- Information supplied -
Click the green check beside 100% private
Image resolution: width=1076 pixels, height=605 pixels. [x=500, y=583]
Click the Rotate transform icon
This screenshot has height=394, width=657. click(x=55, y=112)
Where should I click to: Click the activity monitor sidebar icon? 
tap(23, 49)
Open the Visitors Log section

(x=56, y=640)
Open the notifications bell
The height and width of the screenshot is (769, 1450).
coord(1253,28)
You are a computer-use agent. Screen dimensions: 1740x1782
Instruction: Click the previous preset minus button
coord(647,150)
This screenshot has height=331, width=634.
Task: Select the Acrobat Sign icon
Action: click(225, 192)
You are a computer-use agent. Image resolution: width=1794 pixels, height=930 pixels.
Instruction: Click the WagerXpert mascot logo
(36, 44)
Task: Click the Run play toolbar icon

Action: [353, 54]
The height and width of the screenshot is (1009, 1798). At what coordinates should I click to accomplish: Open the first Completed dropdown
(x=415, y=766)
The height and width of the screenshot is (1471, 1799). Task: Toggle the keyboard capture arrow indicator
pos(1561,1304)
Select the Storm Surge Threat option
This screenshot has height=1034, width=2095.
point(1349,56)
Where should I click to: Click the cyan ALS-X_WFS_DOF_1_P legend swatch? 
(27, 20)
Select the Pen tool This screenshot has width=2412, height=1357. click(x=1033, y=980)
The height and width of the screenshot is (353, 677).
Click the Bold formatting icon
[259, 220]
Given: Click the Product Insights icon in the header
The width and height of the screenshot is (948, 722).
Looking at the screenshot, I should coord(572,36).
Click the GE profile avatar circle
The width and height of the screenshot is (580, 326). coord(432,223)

- Task instructions -
Restate each of the entries above verbatim.

- Expected answer -
Click the green check beside 100% private
Image resolution: width=1076 pixels, height=605 pixels. [x=500, y=583]
Click the Rotate transform icon
This screenshot has height=394, width=657. click(x=55, y=112)
Where should I click to: Click the activity monitor sidebar icon? 
tap(23, 49)
Open the Visitors Log section

(x=56, y=640)
Open the notifications bell
The height and width of the screenshot is (769, 1450).
coord(1253,28)
You are a computer-use agent. Screen dimensions: 1740x1782
Instruction: Click the previous preset minus button
coord(647,150)
This screenshot has height=331, width=634.
Task: Select the Acrobat Sign icon
Action: click(225, 192)
You are a computer-use agent. Image resolution: width=1794 pixels, height=930 pixels.
Instruction: Click the WagerXpert mascot logo
(36, 44)
Task: Click the Run play toolbar icon

Action: [353, 54]
The height and width of the screenshot is (1009, 1798). At what coordinates should I click to accomplish: Open the first Completed dropdown
(x=415, y=766)
The height and width of the screenshot is (1471, 1799). Task: Toggle the keyboard capture arrow indicator
pos(1561,1304)
Select the Storm Surge Threat option
This screenshot has height=1034, width=2095.
point(1349,56)
Where should I click to: Click the cyan ALS-X_WFS_DOF_1_P legend swatch? 
(27, 20)
Select the Pen tool This screenshot has width=2412, height=1357. click(x=1033, y=980)
The height and width of the screenshot is (353, 677).
Click the Bold formatting icon
[259, 220]
Given: Click the Product Insights icon in the header
The width and height of the screenshot is (948, 722).
Looking at the screenshot, I should coord(572,36).
Click the GE profile avatar circle
The width and height of the screenshot is (580, 326). coord(432,223)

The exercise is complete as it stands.